Segundo a Coalizão Brasil Circular, políticas públicas voltadas à sustentabilidade precisam considerar impactos econômicos, capacidade produtiva, infraestrutura disponível e efeitos sociais ao longo de toda a cadeia. O grupo demonstra apoio ao Projeto de Lei nº 1.874/2022, que institui a Política Nacional de Economia Circular, mas manifesta preocupação com propostas que estabelecem restrições generalizadas ou banimentos de produtos plásticos sem avaliação técnica aprofundada, como o PL 258/2024 e o PL 2524/2022.

O manifesto alerta que medidas desconectadas da realidade industrial podem gerar perda de competitividade, aumento de custos, insegurança regulatória e impactos relevantes sobre emprego e produção.

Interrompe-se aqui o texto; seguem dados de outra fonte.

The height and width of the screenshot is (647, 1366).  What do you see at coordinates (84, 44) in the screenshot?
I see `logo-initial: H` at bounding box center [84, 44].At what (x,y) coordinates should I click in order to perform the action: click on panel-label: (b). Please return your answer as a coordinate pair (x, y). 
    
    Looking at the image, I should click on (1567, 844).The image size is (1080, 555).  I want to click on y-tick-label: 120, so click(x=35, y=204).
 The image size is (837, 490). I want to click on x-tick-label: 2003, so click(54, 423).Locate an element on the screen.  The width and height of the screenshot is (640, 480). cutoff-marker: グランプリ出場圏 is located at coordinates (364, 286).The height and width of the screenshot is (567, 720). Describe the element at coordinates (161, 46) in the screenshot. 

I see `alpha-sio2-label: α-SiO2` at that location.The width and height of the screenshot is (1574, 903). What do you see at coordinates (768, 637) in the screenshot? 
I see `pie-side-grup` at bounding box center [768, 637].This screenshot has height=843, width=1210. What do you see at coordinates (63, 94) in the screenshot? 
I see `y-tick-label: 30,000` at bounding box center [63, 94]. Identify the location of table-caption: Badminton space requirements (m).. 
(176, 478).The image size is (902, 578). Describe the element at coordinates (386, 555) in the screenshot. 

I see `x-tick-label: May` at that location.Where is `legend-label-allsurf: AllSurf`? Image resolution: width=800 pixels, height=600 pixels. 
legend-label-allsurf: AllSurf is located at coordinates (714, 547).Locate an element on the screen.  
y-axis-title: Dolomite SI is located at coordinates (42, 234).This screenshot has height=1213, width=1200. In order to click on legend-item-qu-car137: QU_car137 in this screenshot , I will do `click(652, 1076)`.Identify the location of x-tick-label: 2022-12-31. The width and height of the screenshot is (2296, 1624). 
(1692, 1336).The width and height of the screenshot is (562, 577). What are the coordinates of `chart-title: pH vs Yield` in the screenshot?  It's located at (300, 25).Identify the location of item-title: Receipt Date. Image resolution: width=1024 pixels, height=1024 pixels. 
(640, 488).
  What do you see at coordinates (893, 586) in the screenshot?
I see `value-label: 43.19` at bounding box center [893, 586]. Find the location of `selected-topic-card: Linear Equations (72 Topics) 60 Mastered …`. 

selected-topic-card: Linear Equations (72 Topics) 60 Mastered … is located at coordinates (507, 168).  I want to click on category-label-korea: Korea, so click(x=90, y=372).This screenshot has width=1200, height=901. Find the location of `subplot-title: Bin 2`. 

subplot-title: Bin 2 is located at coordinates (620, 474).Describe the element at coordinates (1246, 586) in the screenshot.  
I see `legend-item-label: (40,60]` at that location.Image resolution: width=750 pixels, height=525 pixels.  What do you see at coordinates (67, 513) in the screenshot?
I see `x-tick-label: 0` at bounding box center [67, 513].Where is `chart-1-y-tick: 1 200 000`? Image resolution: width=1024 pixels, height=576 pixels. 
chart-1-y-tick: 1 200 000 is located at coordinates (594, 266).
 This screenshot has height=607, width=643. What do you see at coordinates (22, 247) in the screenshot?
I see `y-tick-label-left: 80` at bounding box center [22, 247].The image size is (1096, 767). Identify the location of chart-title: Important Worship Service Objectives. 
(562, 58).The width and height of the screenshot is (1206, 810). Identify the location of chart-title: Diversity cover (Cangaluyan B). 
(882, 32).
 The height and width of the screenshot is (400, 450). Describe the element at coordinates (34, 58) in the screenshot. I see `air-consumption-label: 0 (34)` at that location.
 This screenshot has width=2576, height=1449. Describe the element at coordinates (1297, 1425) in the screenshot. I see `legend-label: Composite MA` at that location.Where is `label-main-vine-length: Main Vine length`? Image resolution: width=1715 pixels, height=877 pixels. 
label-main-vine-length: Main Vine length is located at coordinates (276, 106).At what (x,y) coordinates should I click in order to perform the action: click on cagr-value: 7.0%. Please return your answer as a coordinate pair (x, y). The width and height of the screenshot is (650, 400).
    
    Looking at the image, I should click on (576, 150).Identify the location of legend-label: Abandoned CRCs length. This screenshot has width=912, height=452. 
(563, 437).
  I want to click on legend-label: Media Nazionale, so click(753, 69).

A coalizão também destaca que a indústria brasileira já avança de forma consistente em descarbonização, inovação e eficiência produtiva, apoiada por uma matriz energética majoritariamente renovável e por investimentos crescentes em redesign de produtos, logística reversa, reciclagem mecânica e reciclagem química.

 

Outro eixo central do documento é a defesa da responsabilidade compartilhada entre indústria, consumidores e poder público, além da ampliação da infraestrutura de coleta, triagem e reaproveitamento de resíduos. O grupo ressalta ainda a importância estratégica da reciclagem para o fortalecimento de cooperativas, a geração de renda e a inclusão produtiva.

 

A Coalizão Brasil Circular nasce em um momento no qual governos e empresas ao redor do mundo revisam políticas industriais, ambientais e regulatórias ligadas à transição para modelos produtivos mais sustentáveis. Para as entidades signatárias, o Brasil reúne vantagens competitivas relevantes para liderar essa transformação, incluindo base industrial robusta, capacidade tecnológica e uma das matrizes energéticas mais limpas do planeta.

 

Assinam o manifesto: Associação Brasileira da Indústria de Álcalis, Cloro e Derivados (Abiclor), Associação Brasileira da Indústria de Insumos Farmacêuticos (Abiquifi), Associação Brasileira da Indústria de Química Fina, Biotecnologia e suas Especialidades (Abifina), Associação Brasileira da Indústria do PET (Abipet), Associação Brasileira da Indústria do Plástico (Abiplast), Associação Brasileira da Indústria Química (Abiquim), Associação Brasileira das Indústrias de Refrigerantes e de Bebidas Não Alcoólicas (Abir), Associação Brasileira de Produtores de Fibras Artificiais e Sintéticas (Abrafas), Associação Brasileira dos Fabricantes de Tintas (Abrafati), Associação Brasileira de Produtores de Fibras Poliolefínicas (Afipol), Conselho Federal de Química (CFQ), CropLife Brasil, Instituto Brasileiro do PVC (IBPVC), Federação das Indústrias do Estado da Bahia (Fieb), Federação das Indústrias do Estado do Rio de Janeiro (Firjan), Sindicato da Indústria de Material Plástico do Estado do Rio de Janeiro (Simperj), Sindicato da Indústria de Material Plástico do Estado da Bahia (Sindiplasba), Sindicato da Indústria de Material Plástico, Transformação e Reciclagem de Material Plástico do Estado de São Paulo (Sindiplast), Sindicato das Indústrias Químicas no Estado do Rio Grande do Sul (Sindiquim), Sindicato das Indústrias Plásticas do Sul Catarinense (Sinplasc), Sindicato das Indústrias de Material Plástico no Estado do RS (Sinplast-RS) e Sindicato da Indústria de Produtos Químicos para fins Industriais do Estado do Rio de Janeiro (Siquirj).